Increasing Our Presence in Organized Medicine

 A trip to the AMA House of Delegates shows that our role in healthcare extends beyond the dark room.

McGinty2

In June, I had the privilege of attending the 2018 Annual Meeting of the AMA House of Delegates in Chicago. Despite having served on the AMA’s Relative Value Update Committee as ACR’s representative for four years, I am still relatively new to the governance aspect of this more than 200,000-member organization. Unlike the “no electioneering” rules that govern the elections at the ACR’s annual meeting, there is robust campaigning at the AMA. Badges and campaign speeches abound as physicians seek to gain the votes of the various councils and delegations.
 
This was a great year for radiologists at the AMA elections. As Arl Van Moore Jr., MD, FACR, former ACR president and chair of the ACR delegation to the AMA House of Delegates, recently wrote in the “Voice of Radiology” blog, “Radiology now has a voice not only on the AMA’s Board of Trustees [Scott Ferguson, MD, a radiologist in West Memphis, Ark., was elected to the Board], but also on four of the six AMA Councils” (learn more at bit.ly/AMA_Recap). Congratulations to these ACR members for their commitment to representing radiologists on the national stage.
 
Our ACR delegation is just one component of what is known as the Radiology Section Council. This comprises approximately 30 representatives from many other radiology organizations who collaborate to raise the profile of our specialty.

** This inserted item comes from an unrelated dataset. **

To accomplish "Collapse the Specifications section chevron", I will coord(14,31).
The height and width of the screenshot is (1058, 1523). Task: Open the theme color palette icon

Equally important are more than 20 radiologists such as Bonnie L. Litvack-Penn, MD, FACR, Alexander Ding, MD, and McKinley Glover IV, MD, MHS, who serve on the delegations for their state medical societies, as well as a significant number of dedicated young physicians, residents, and medical students.
 
This year, the AMA adopted a new policy on what they called “augmented intelligence” (learn more at bit.ly/augmented_intelligence). The goals outlined in this policy look very similar to those radiology is working toward, given the foundational work that the ACR Data Science Institute™ (DSI) has done to ensure safe and appropriate data science solutions for our patients. This is clearly an area where ACR members can uniquely contribute to the broader discussion on the use of AI in medicine. We look forward to collaborating with the AMA, as well as the many other stakeholders with whom the DSI has already engaged.IMG 4209
ACR CEO William T. Thorwarth, Jr., MD, FACR, demonstrates an IR procedure to an AMA Medical Student Section member at the 2018 AMA Medical Specialty Showcase and Clinical Skills Workshop in Chicago.
 
Our delegation also uses its time at the AMA meeting to highlight radiology as a specialty to the many medical students in attendance. The ACR staff team, led by ACR Senior Director of Operations, Jan Cox, coordinates setting up ultrasound machines and demonstration stations where students can learn about interventional procedures from Jacqueline A. Bello, MD, FACR, ultrasound-guided breast biopsy from Tilden L. Childs III, MD, FACR, or new technologies in radiation treatment planning from Raymond B. Wynn, MD, FACR. The passion that our delegates bring to their practice is obvious, and the level of
interest from the students has been inspiring. 
 
The AMA’s support on issues like mammography and lung cancer screening has been invaluable as we have fought for our patients’ access to these life-saving programs. But given its size and the multitude of medical specialties represented among its members, it’s not surprising that the AMA sometimes adopts policies with which we might not agree. Our own ACR membership is heterogeneous in its opinions on many issues. But our ability to impact AMA’s policies depends directly on the strength of our representation. Not only do we depend on those radiologists who are prepared to run for office, but the size of our delegation is directly based on the number of radiologists who are AMA members. And we have a valuable contribution to make, so let’s amplify our voice.
 
If you’re interested in getting more involved in the ACR’s AMA effort, please don’t hesitate to contact This email address is being protected from spambots. You need JavaScript enabled to view it.. My work as an ACR volunteer has been some of the most fulfilling of my professional career, and I’m personally committed to maximizing the opportunities ACR members have to participate in the College’s activities. To that end, an imminent overhaul of our membership platform will give us a more effective way to match potential volunteers with their areas of interest. There is certainly plenty of work to do.
By Geraldine B. McGinty, MD, MBA, FACR, Chair.